Problem statement =>
Exclude images and print all the records verbatim.

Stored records

——————————

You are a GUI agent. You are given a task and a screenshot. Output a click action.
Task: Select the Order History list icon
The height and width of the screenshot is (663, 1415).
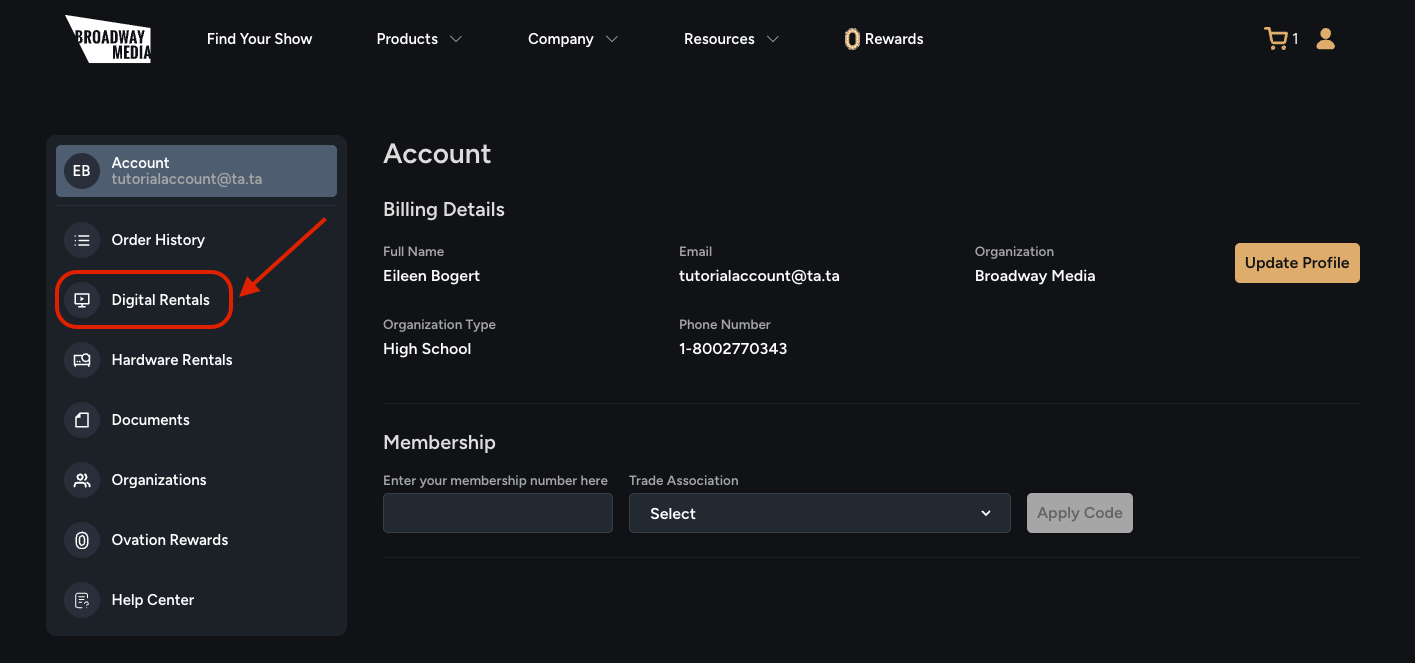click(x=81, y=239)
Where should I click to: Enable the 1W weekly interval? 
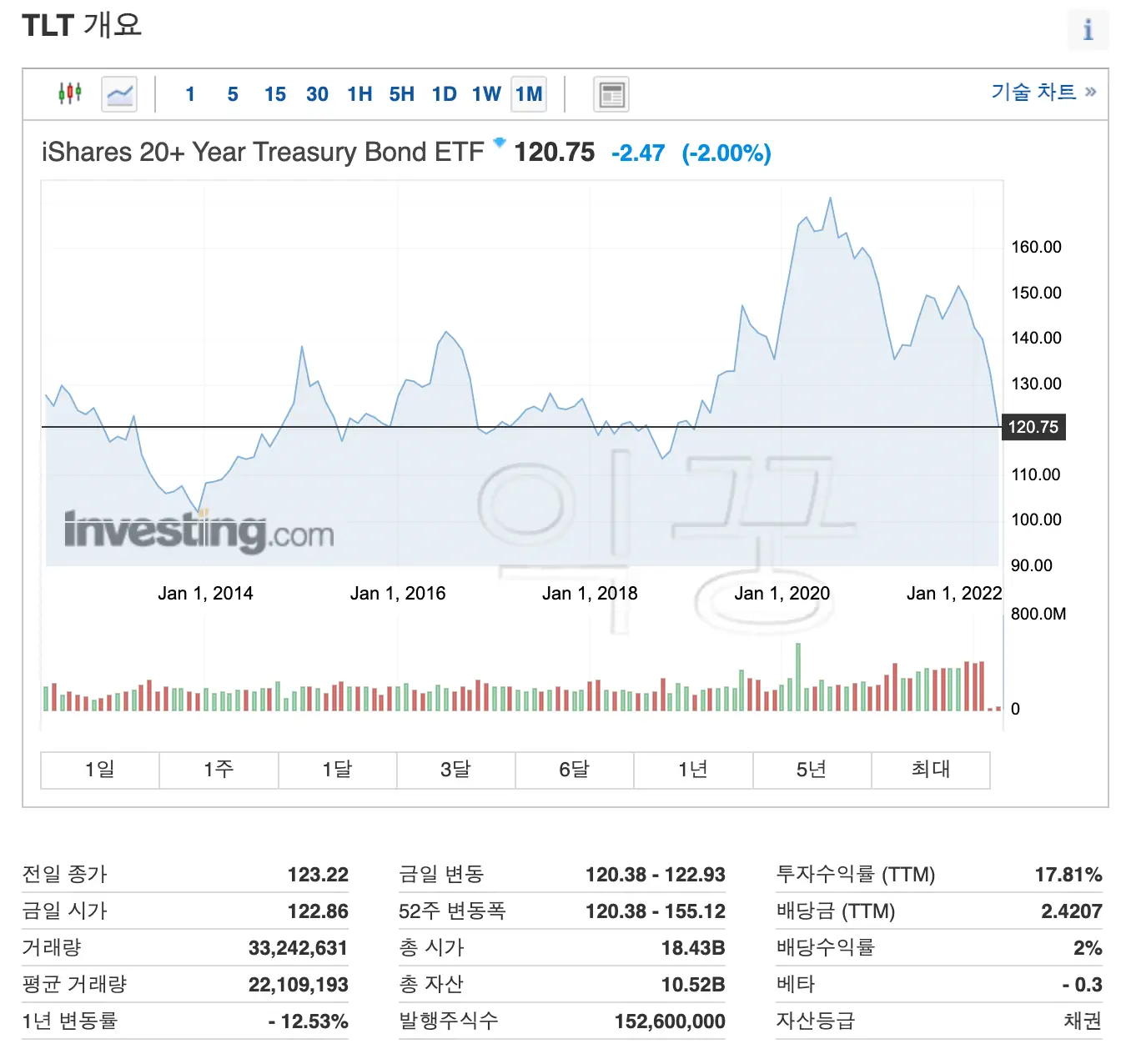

——————————

Exercise solution =>
You are a GUI agent. You are given a task and a screenshot. Output a click action.
Task: Select the Order History list icon
The height and width of the screenshot is (663, 1415).
click(x=81, y=239)
Where should I click to: Enable the 1W weekly interval? 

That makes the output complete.